Le aziende e le organizzazioni pronte ad ascoltare e a mettersi in discussione, hanno infatti intuito in anticipo quello che, drammaticamente, sta emergendo da approfonditi studi sulle capacità cognitive e realizzative delle persone. Come riportato, infatti, nel report del NAEP del 2017 (National Assessment of Education’s Progress), negli Stati Uniti il livello educativo (misurato con molte variabili, ad esempio la comprensione del testo, la lettura, la logica, la matematica ed altre ancora) è rimasto piatto negli ultimi 10 anni.

Numerosi esperti, valutando i dati, sono ormai concordi nell’affermare che il modello educativo basato sullo sviluppo delle singole competenze verticali ha portato gli studenti ad eliminare la « background knowledge». Questa è la conoscenza di contesto che sta attorno ad ogni singola competenza specifica e consta in quei collegamenti tra varie materie, informazioni e esperienze chiamata anche interdisciplinarietà. In poche parole, la tendenza ad inscatolare verticalmente le singole materie/competenze ha portato a uno stallo nell’apprendimento, invece di garantirne lo sviluppo promosso (e promesso) dal metodo strutturato e iperspecialistico.

Sembra ormai evidente che imparare in modo interdisciplinare rappresenti un allenamento indispensabile per comprendere a tutto tondo non solo quello che sto studiando, ma anche quello che succede nel mio contesto di riferimento. Ci fornisce la possibilità di farci un’idea delle cose, perché sappiamo «mettere insieme» dati diversi di uno stesso argomento. Muoversi orizzontalmente, far transitare la mente da un contesto a un altro è la palestra essenziale per adottare quelle attitudini che poi diventano determinanti per il benessere delle persone e, quindi, la prosperità del business, come ad esempio la condivisione delle informazioni, la collaborazione e l’integrazione di know-how.
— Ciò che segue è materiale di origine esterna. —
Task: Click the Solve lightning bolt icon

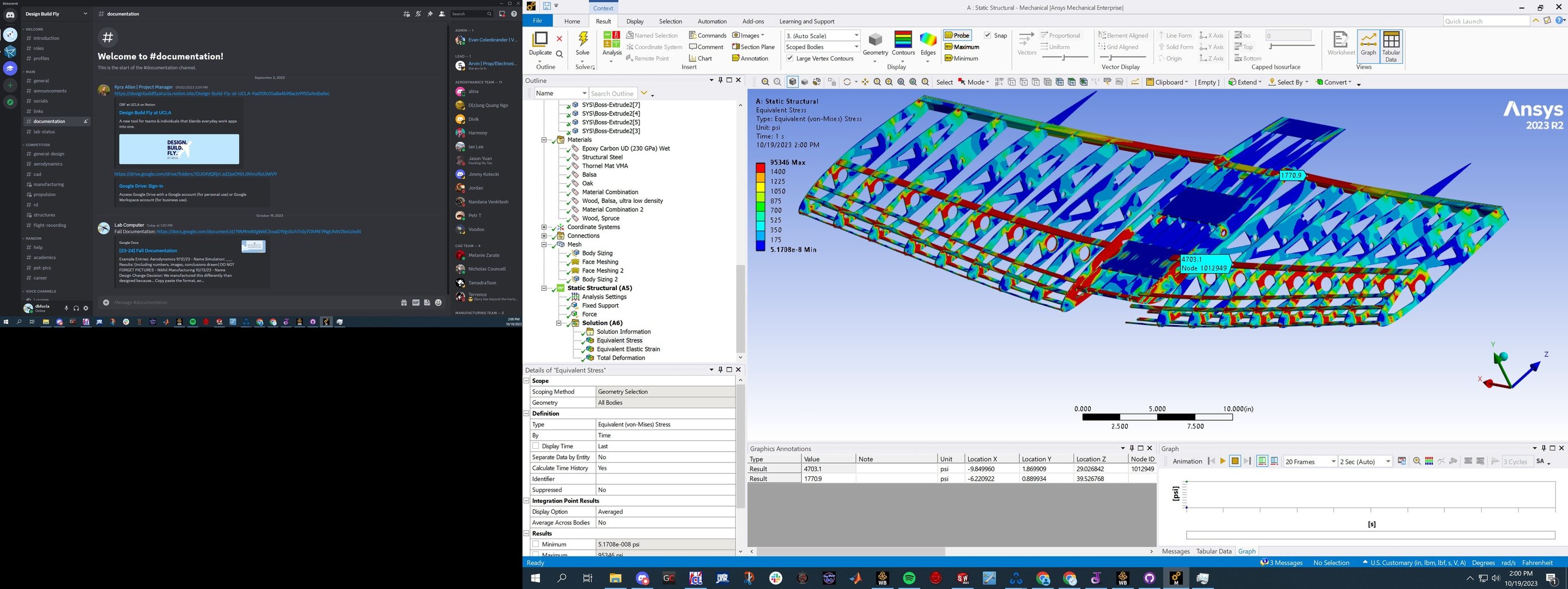Action: (x=582, y=40)
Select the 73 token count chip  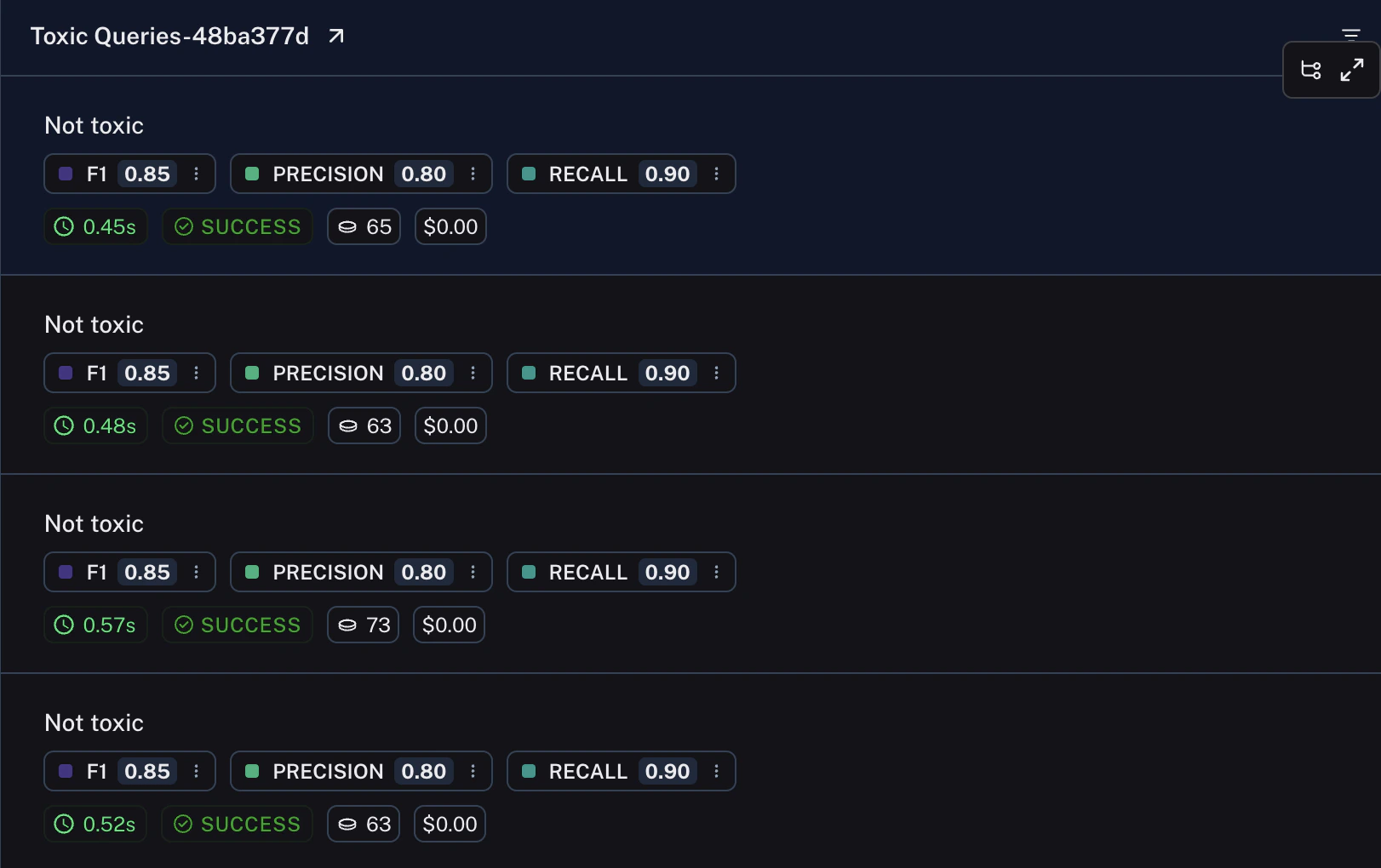(363, 625)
Questa abilità di ampliare orizzonti, trasferire sapere e costruire ponti di conoscenza (invece di muri) viene chiamata transilienza (termine coniato dal leggendario scrittore di fantascienza Arthur C. Clarke). La transilienza permette di sviluppare competenze trasferibili, cioè set di abilità che non appartengono a specifiche professioni o rami dell’industria, bensì capacità generali crossoccupazionali, multisettoriali e interconnesse. Risulta immediata la comprensione dei benefici e vantaggi che questo mindset genera nelle persone e nelle aziende:

Flessibilità, perché permette una maggiore capacità di rispondere in modo differenziato ed efficace verso gli stimoli dell'ambiente.
Portabilità, perché la natura delle competenze trasferibili è proprio quella di poter essere “portate” con noi.
Occupabilità (employability), perché queste abilità trasferibili dimostrano una propensione all’adattamento e alla disponibilità ad imparare.

Anticipandovi che il libro della collega uscirà a breve per merito di un altro editore meno “verticale”, personalmente ringrazio quell’intuito dei 20 anni che, tra desiderio di affermazione e sfida del “farò a modo mio”, mi ha portato a non seguire il consiglio della professoressa e a non essermene mai pentita.